Are tax payers paying for half of the Pope's visit, or is the media winding people up?

bbc.co.uk/blogs/haveyoursay/2010/05/who_should_pay_for_the_popes_v.html

The Papal visit will cost £15m, not including extra policing and security, most of which will be spent on three open-air masses which the Church says could attract up to 400,000 people in total.

The Church's share of the cost is £7m, and with slightly less than half of it raised, congregations are being asked to contribute via the collection plate.

I'm getting fed up of all this anti-Catholic stuff in the media. 98% of the responses are negative.

The government of the UK invited the pope to make a state visit. In the case of state visits by other leaders, doesn't the government normally pay for the associated costs?

Granted, the comparison is difficult since other leaders don't hold mass rallies. But the UK government paying the cost of some of the visit doesn't seem out of place.

The BBC is a government organisation. The government is complaining about a government invitation. That’s stupid.

[naughty, naughty, you used the “s” word. tch, tch, tch]

There is an ongoing discussion elsewhere in which we are seeking PC replacement candidates for the “i” word [idiots] and which could also fill the purpose of replacing the “s” word.

Candidates for the Annual Darwin Award

seems to be one of the front runners.

Other candidates that may be too too outre:

Clueless [as in lacking a clue]

Feckless [as in lacking a … , well you get the point]

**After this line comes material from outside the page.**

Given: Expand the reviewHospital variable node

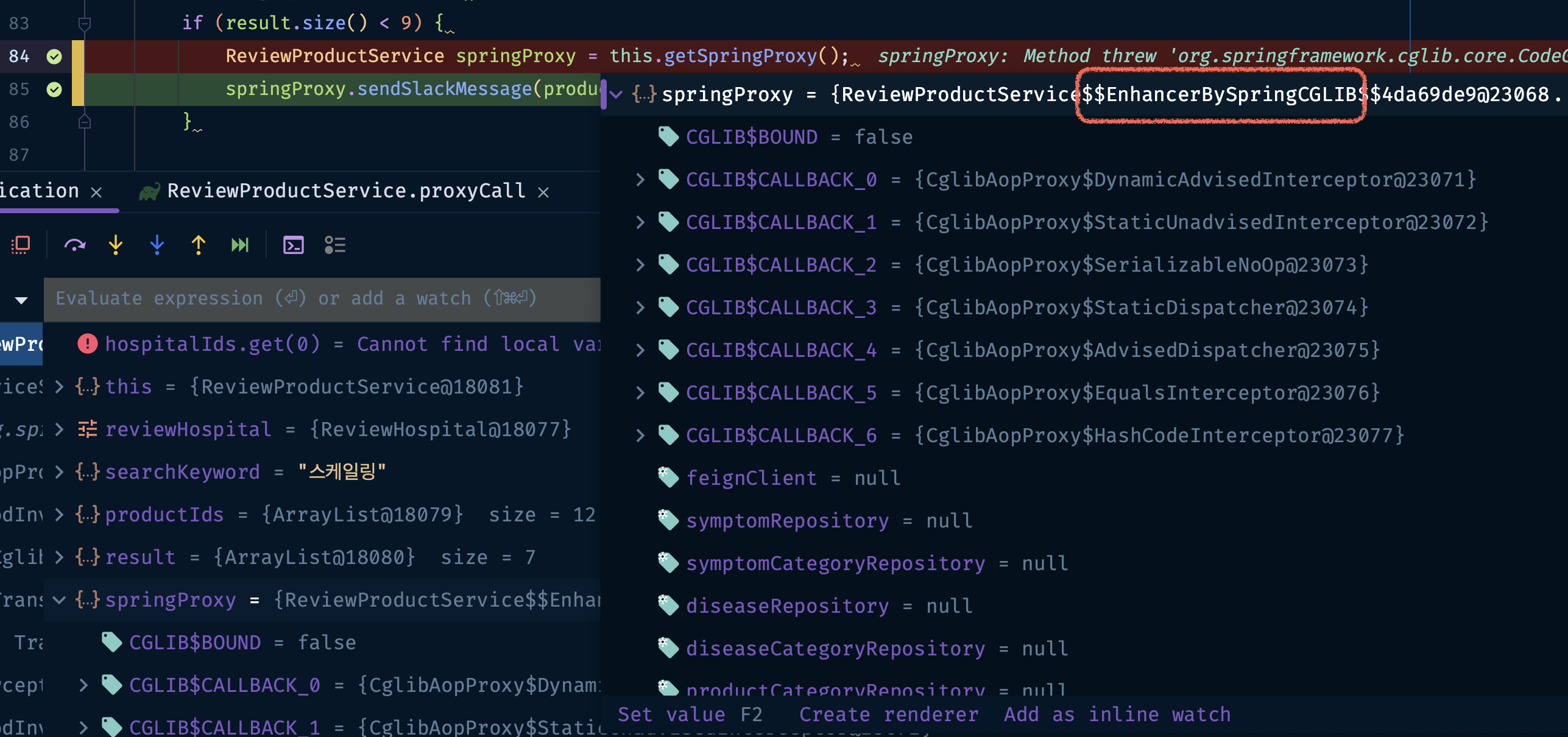Looking at the screenshot, I should click(59, 429).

We call it “Stinkin’ Thinkin” :smiley:

While the BBC has the ability to annoy me immensely (on the grounds of its perpetual self-satisfied arrogance), it’s not a government organization.

Really? I was told that it was because the government funds it through the television licence.

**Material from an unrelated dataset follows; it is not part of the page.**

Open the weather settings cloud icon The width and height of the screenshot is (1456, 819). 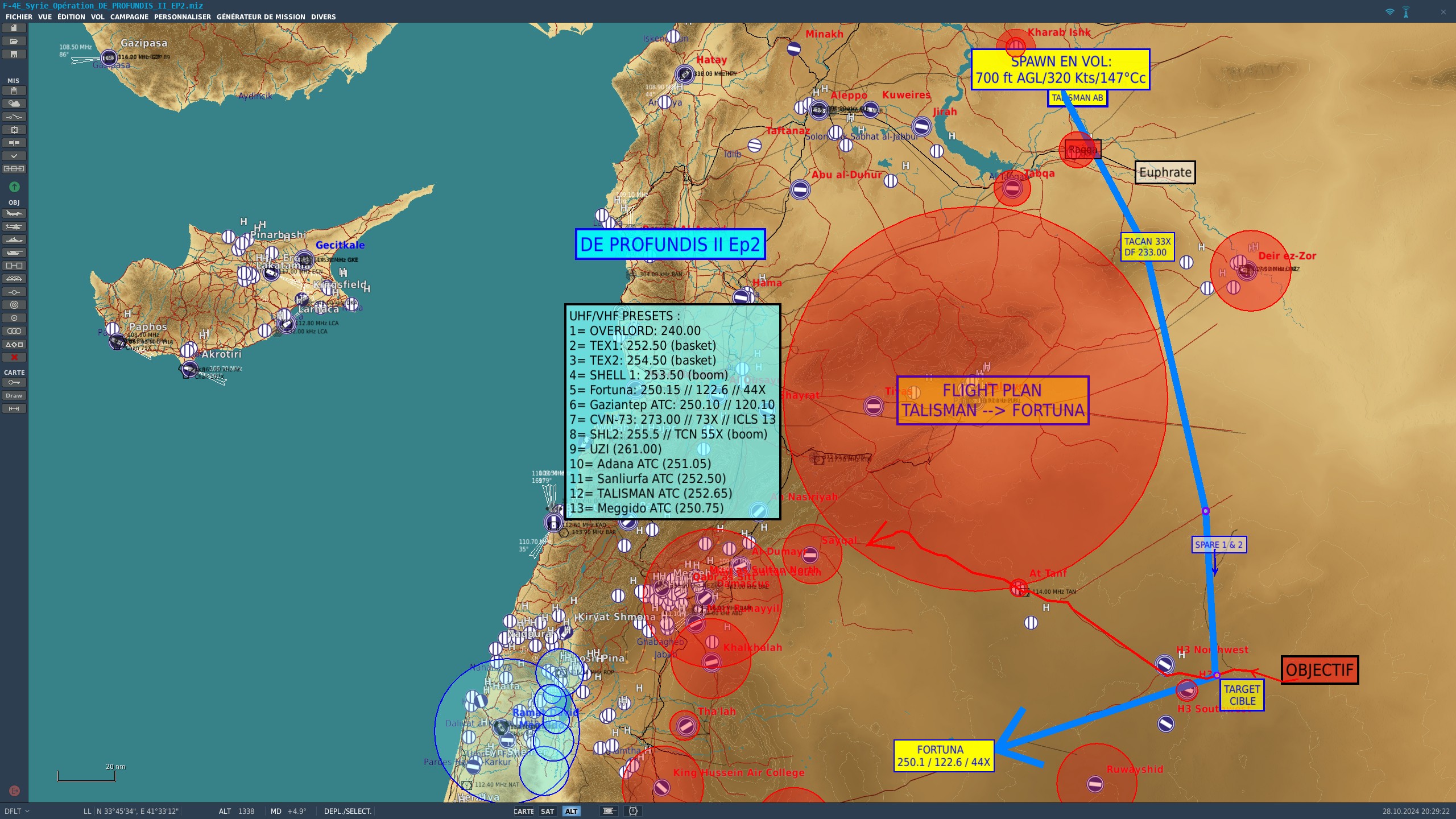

I’m sorry everyone for using the ‘s’ word lol.

The BBC is **not **a government organisation.

It does operate under a Royal Charter:

The BBC has operated since its creation in 1927 under a Royal Charter as a public corporation. The Charter decreed that the BBC’s views be entirely independent of any private or governmental influence. It is thereby required to be free from both political and commercial influence and answer only to its viewers and listeners.

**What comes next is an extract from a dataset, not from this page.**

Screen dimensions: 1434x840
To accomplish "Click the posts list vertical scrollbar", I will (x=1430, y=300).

The current Charter[15] came into effect on 1 January 2007 and runs until 31 December 2016. The Royal Charter is reviewed every 10 years.

The 2007 Charter specifies that the mission of the Corporation is to “inform, educate and entertain”. It states that the Corporation exists to serve the public interest and to promote its public purposes:

Sustaining citizenship and civil society;
Promoting education and learning;
Stimulating creativity and cultural excellence;
Representing the UK, its nations, regions and communities;
Bringing the UK to the world and the world to the UK;
Helping to deliver to the public the benefit of emerging communications technologies and services, and taking a leading role in the switchover to digital television.
This Charter also created the largest change in the governance of the Corporation since its inception. It abolished the sometimes controversial governing body, the Board of Governors, and replaced it with the BBC Trust and a formalised Executive Board

en.wikipedia.org/wiki/BBC

Tax payers dollars pay for the police, security services and civil service - all of which will be working on all 6 cylinders over the Papal visit - so in a way the tax payer is paying anyhows.

At the catholic mass I attended last week, we were asked to dig deep in a second collection to support the Papal Visit and consequent expense.